— Ford EcoBoost problems have caused a class action lawsuit that alleges 1.5-liter, 1.6-liter and 2-liter EcoBoost engines allow coolant to leak into the cylinders.
According to the lawsuit, these Ford and Lincoln vehicles allegedly suffer from cracked cylinder heads, inadequate seals and total EcoBoost engine failures.
- 2013-2019 Ford Escape
- 2013-2019 Ford Fusion
- 2015-2018 Ford Edge
- 2017-2019 Lincoln MKC
- 2017-2019 Lincoln MKZ
One of the plaintiffs who sued says he purchased a used 2016 Ford Edge in March 2018 when the SUV had 36,376 miles on the odometer. But in November 2020 and with about 65,000 miles on the vehicle, the plaintiff says the EcoBoost engine warning light illuminated and convinced the owner to take the Edge to a Colorado repair shop.
The technician “SCAN[NED] COMPUTER FOR TROUBLE CODESP0303, P0316 (MISFIRES)” and said the “ENGINE COOLANT WAS ALSO LOW.”
“Test fuel and ignition systems for misfires.
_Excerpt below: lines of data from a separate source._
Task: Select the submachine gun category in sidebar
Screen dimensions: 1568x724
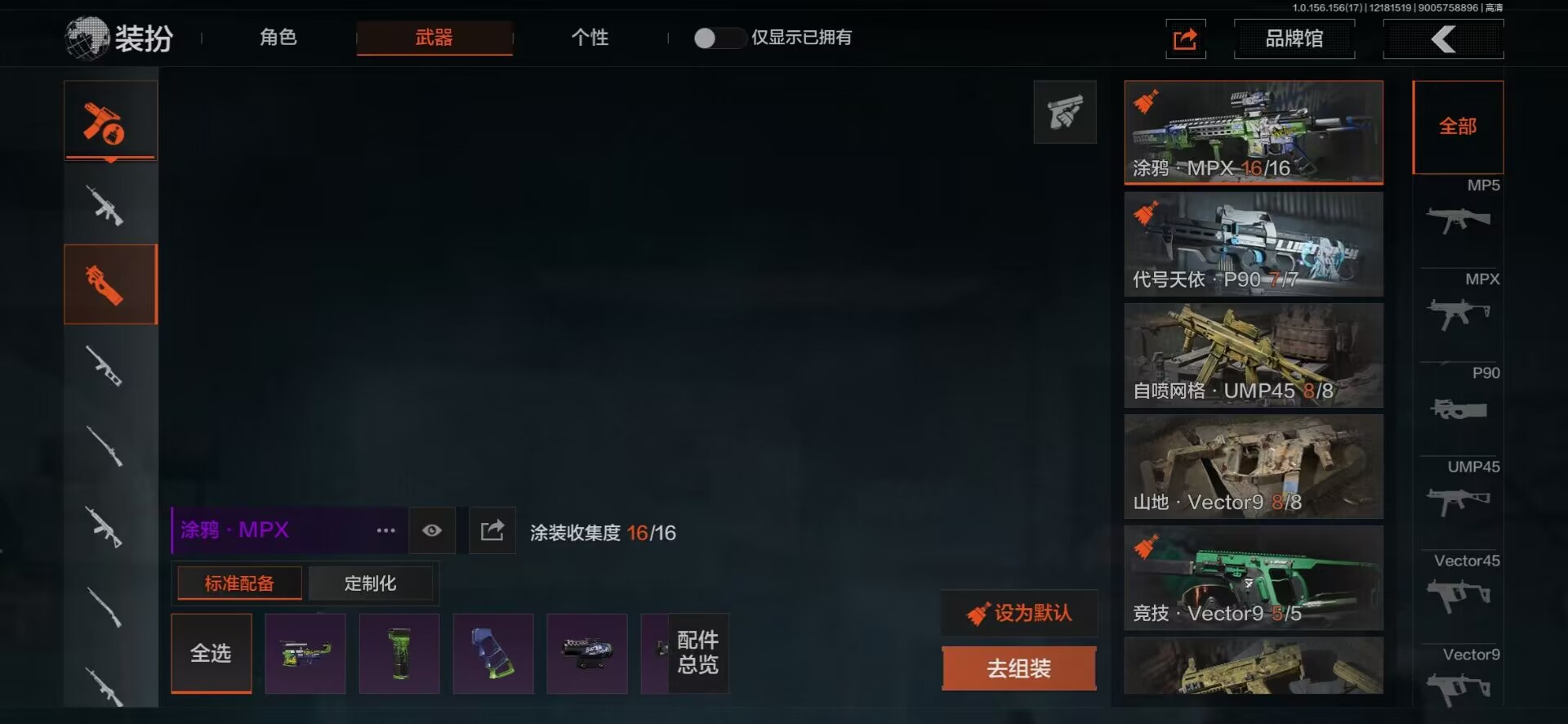Action: 110,284
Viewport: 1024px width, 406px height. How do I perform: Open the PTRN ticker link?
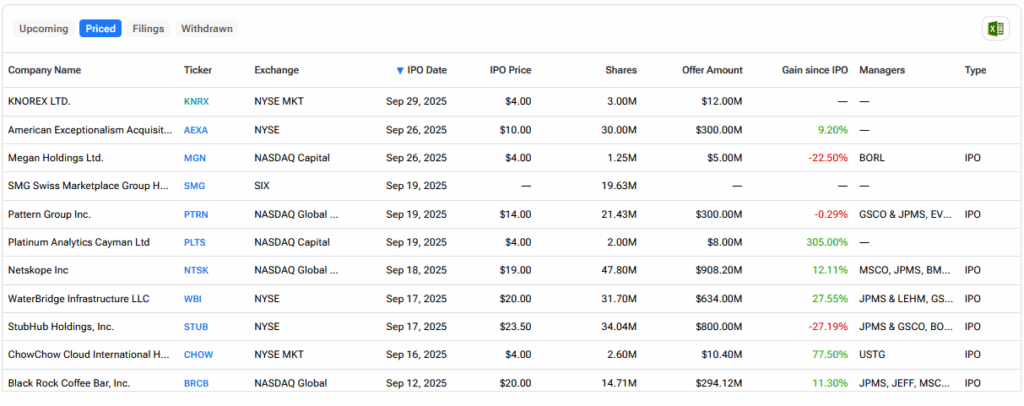(x=198, y=214)
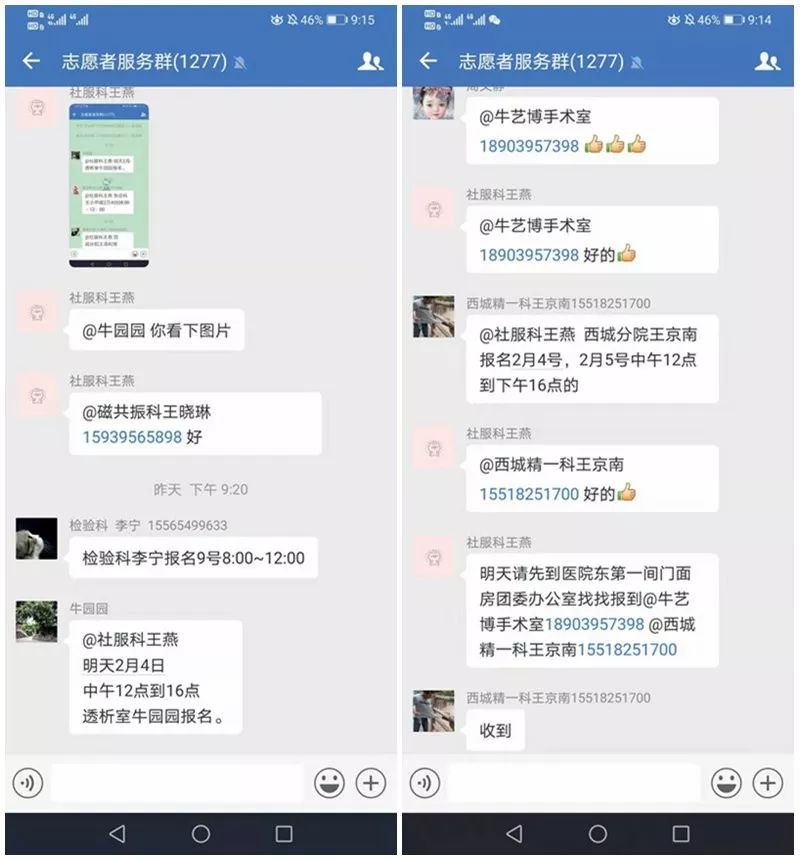Tap 15518251700 in the 好的 reply
This screenshot has height=860, width=800.
tap(529, 494)
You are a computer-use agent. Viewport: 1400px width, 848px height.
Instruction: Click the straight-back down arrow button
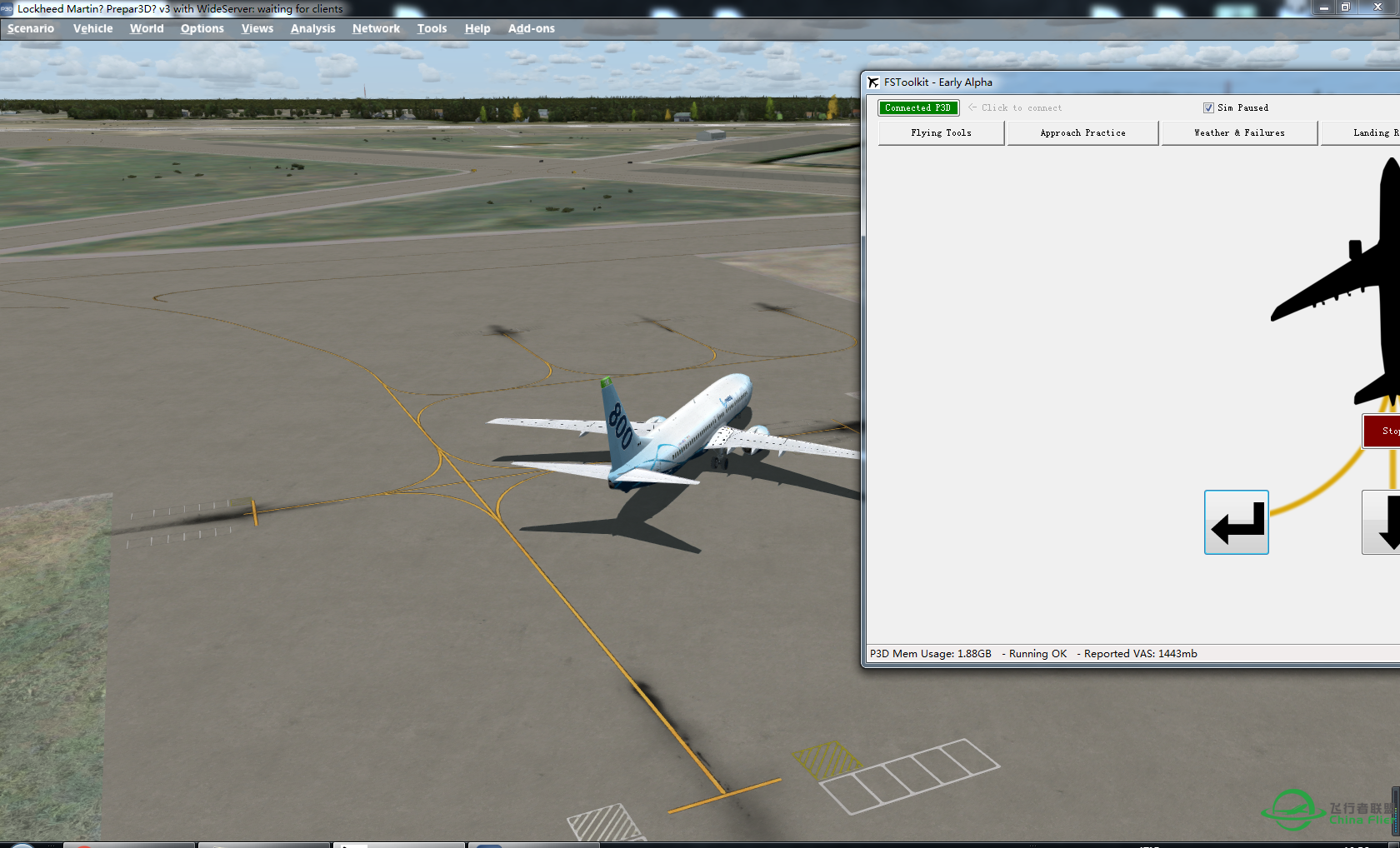click(1383, 522)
Perform block test, and pressure test cooling system to inspect for possible coolant in cylinders. Coolant is leaking into cylinder #3 and block test indicates combustion gases in cooling system. Long block assembly may need to be replaced per Ford service bulletin.” - Ford Edge repair order
The plaintiff says he was advised to take the SUV to a Ford dealership and was charged $189.00 for the diagnostic work.
The EcoBoost lawsuit says a Ford technician determined the engine needed to be replaced for $10,000, then decreased the replacement cost to $7,178.62.
The plaintiff allegedly contacted Ford’s corporate customer service department and requested reimbursement or a discount for the replacement of the EcoBoost engine, but Ford allegedly refused to cover any of the cost. The Ford EcoBoost problems allegedly have never been repaired.
Owners who report Ford EcoBoost problems claim the coolant enters the cylinders and causes corrosion, oil dilution and contamination, leading to engine damage and expensive repairs.
The alleged defects have existed since the vehicles were first sold, something Ford allegedly knew but concealed from consumers since 2010. The automaker has allegedly failed to provide EcoBoost owners with proper solutions and only offers "temporary stop-gap remedies such as installing coolant level sensors."
According to the class action, the sensors allegedly alert drivers when the coolant is gone, but the sensors allegedly do nothing to prevent coolant from leaking into the EcoBoost engine cylinders.
Ford EcoBoost problems also allegedly cause owners thousands of dollars for repairs and replacements that must be performed to drive the vehicles.
Service Bulletins About Ford EcoBoost Problems
Ford issued multiple technical service bulletins (TSBs) and other service messages for vehicles equipped with EcoBoost engines, something the plaintiffs claim proves the automaker knows about the alleged Lincoln and Ford EcoBoost problems.
- SSM 47204 – 2015-2018 Fusion/MKZ/MKC/Escape/Edge
- SSM 47462 – 2015-2018 Edge, Fusion, Focus, MKZ, MKC, Escape
- SSM 47625 – 2014-2019 Fusion and 2017-2019 Escape
- SSM 47849 – 2014-2019 Fusion and 2017-2019 Escape
- TSB 19-2375 – 2017-2019 Escape; 2014-2019 Fusion
- TSB 19-2346 – 2015-2018 Edge; 2017-2019 Escape, Fusion; 2017-2019 MKC, MKZ
- TSB 19B37-S1 – 2017-2019 Escape, Fusion
- TSB 20-2100 – 2014-2019 Fusion, 2017-2019 Escape
- TSB 19B37-S3 – 2017-2019 Fusion, Escape
- SSM 48991 – 2015-2020 F-150/Edge/Fusion, 2016-2018 MKX, 2019-2020 Nautilus, 2017-2020 Continental
According to the Ford EcoBoost class action lawsuit, the engines have inadequate seals on the cylinder heads and grooves where the cylinder heads attach to the engine blocks. Coolant allegedly enters through the grooves where it pools and degrades the gasket seals and causes coolant to leak into the cylinders.
The Ford EcoBoost class action lawsuit was filed in the U.S. District Court for the District of Delaware: Reed, et al., v. Ford Motor Company.
The plaintiffs are represented by Berger Montague PC, and Capstone Law APC.